Avant Araud l’ancien Premier ministre et ancien ministre des Affaires étrangères de Jacques Chirac, Dominique de Villepin, avait pointé un air de «malentendu» avec un «ministre de l’Intérieur qui veut régler des questions qui ne se règlent que par la diplomatie». Au Sénat et l’Assemblée nationale aussi la méthode Retailleau commence à agacer. Abdelkader Lahmar, élu la France insoumise du Rhône, dénonce la guerre de tranchées entre la Place Beauvau et le Quai Orsay, sur fond de «calcul pour séduire l’extrême droite»…
Le sénateur socialiste du Val-d’Oise Rachid Temal a préféré une interrogation sous le sceau de l’ironie, sur X : «Quelle est la position du ministre de l’Europe et des Affaires étrangères ?». Bayrou avait promis de «laisser de l’autonomie» aux poids lourds du gouvernement et de leur permettre de s’exprimer «à titre personnel», rapporte “Libération”. La porte-parole du gouvernement, Sophie Primas, est même d’avis que Retailleau fait preuve «d’une grande détermination» face à l’Algérie. Sauf que là l’expression libre vire au pugilat interne.

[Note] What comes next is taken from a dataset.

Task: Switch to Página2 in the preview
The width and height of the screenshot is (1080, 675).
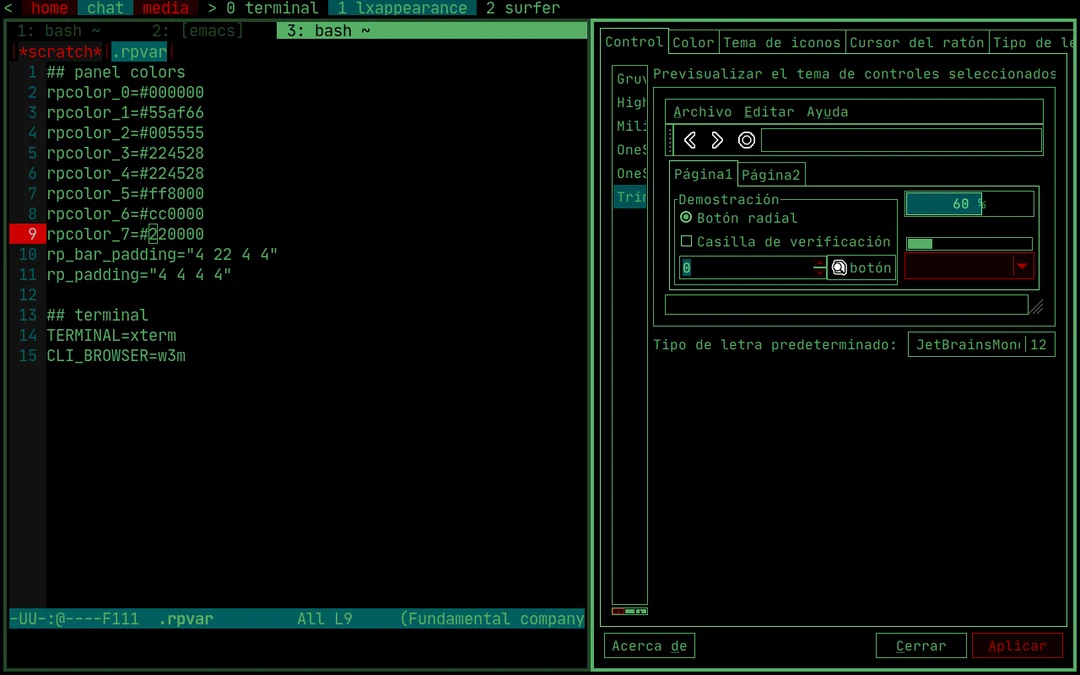Action: point(770,174)
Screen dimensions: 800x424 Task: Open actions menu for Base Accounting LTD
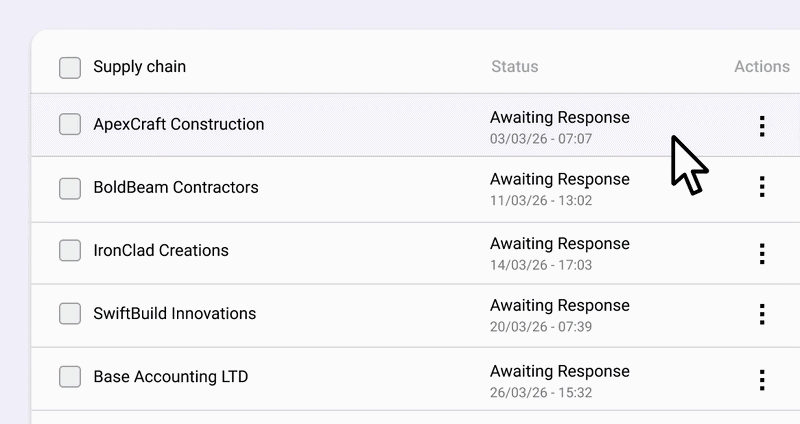pyautogui.click(x=762, y=379)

Très mauvais signal pour un gouvernement qui n’est pas assis sur une majorité parlementaire et qui marche sur des oeufs, pour chaque grand dossier. Barrot certainement ne fait pas le poids face à Retailleau, politiquement parlant, mais en l’écrasant c’est tout le gouvernement et le pays que le ministre de l’Intérieur écrase…

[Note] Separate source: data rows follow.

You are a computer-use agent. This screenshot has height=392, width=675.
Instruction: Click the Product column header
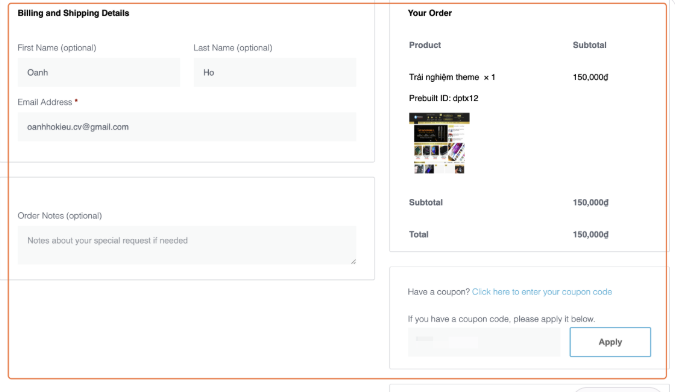(425, 45)
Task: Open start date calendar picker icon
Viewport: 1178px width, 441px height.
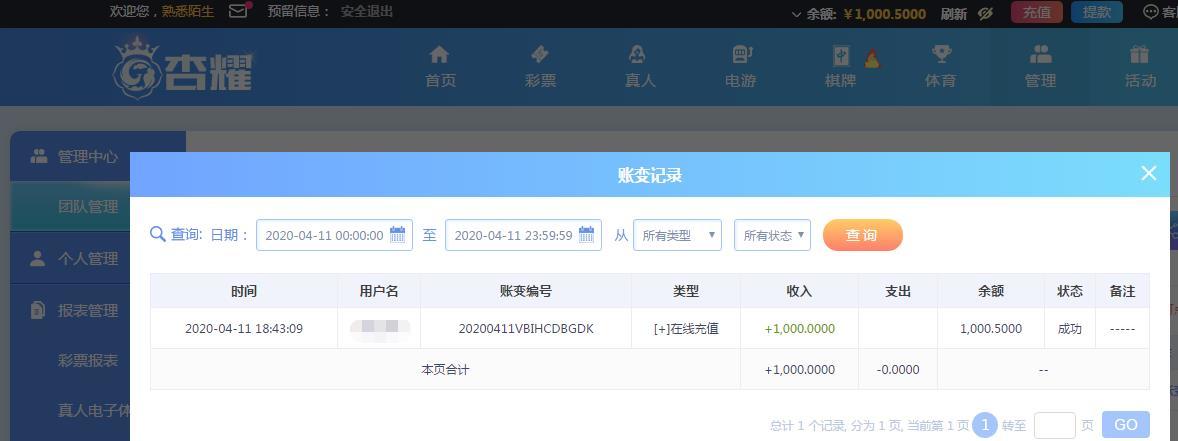Action: [397, 235]
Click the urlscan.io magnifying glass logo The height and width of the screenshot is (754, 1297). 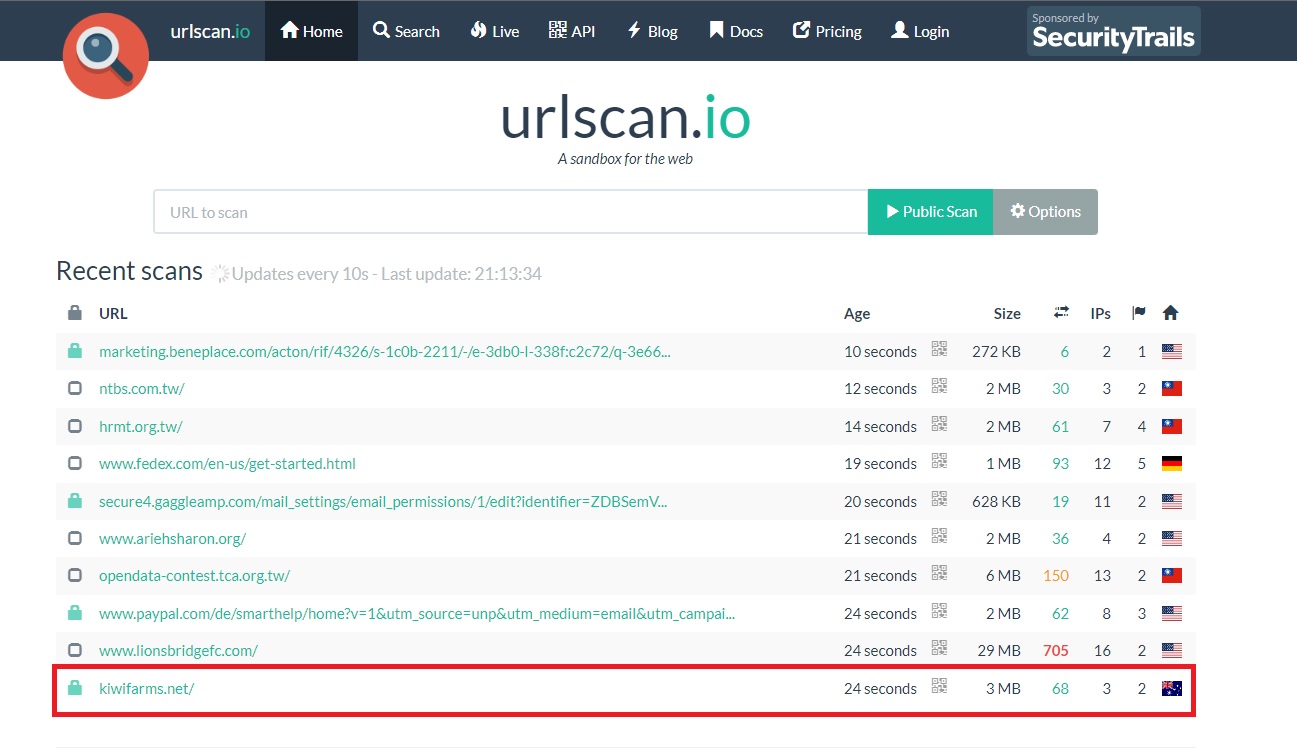(x=106, y=56)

«Chacun est libre d’exprimer ses opinions ou de formuler des propositions. Mais c’est bien au Quai d’Orsay et sous l’autorité du président de la République que se forge la politique étrangère de la France», a martelé lundi dernier sur “RMC-BFMTV” le ministre des Affaires étrangères. Et qu’a répliqué Retailleau le lendemain sur “Express” ? «Les relations diplomatiques sont du domaine du chef de l’État, élu au suffrage universel». Une manière de ratatiner Barrot.

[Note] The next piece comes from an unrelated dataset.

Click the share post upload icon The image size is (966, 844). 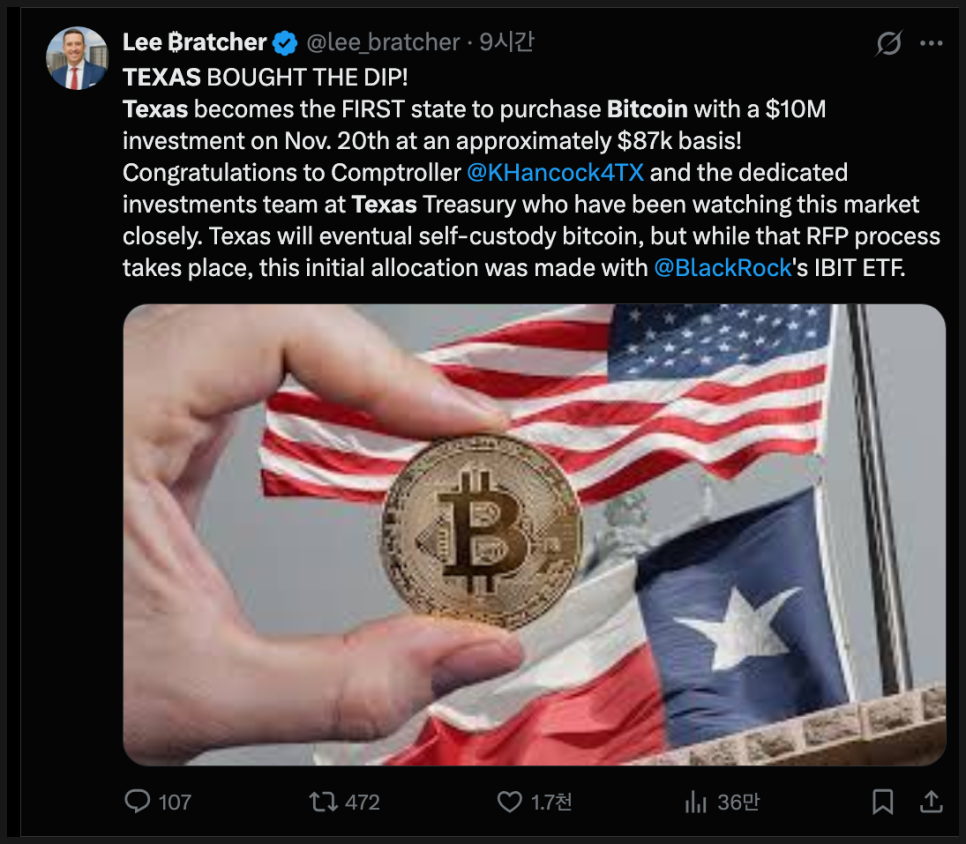(930, 801)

Jusqu’ici le président Macron n’a pas dit un mot, il n’a pas commenté publiquement l’affaire «Doualemn» et ses développements, il n’a rien dit depuis son coup de sang du 6 janvier sur l’Algérie, suivi par la volée de bois vert envoyée par d’Alger. L’Elysée est sans doute en train de sous-peser le coût de chaque sortie médiatique, le prix à payer pour Paris. Macron a raison de temporiser, mais pas trop longtemps, il faudra bien arbitrer entre Retailleau et Barrot, puisque Bayrou ne le fait pas…
Que le chef de l’Etat soit d’accord avec les flammes de l’un ou avec le bons sens de l’autre il faudra bien qu’il le dise clairement. Autrement ce silence finira par empoisonner l’ambiance gouvernementale.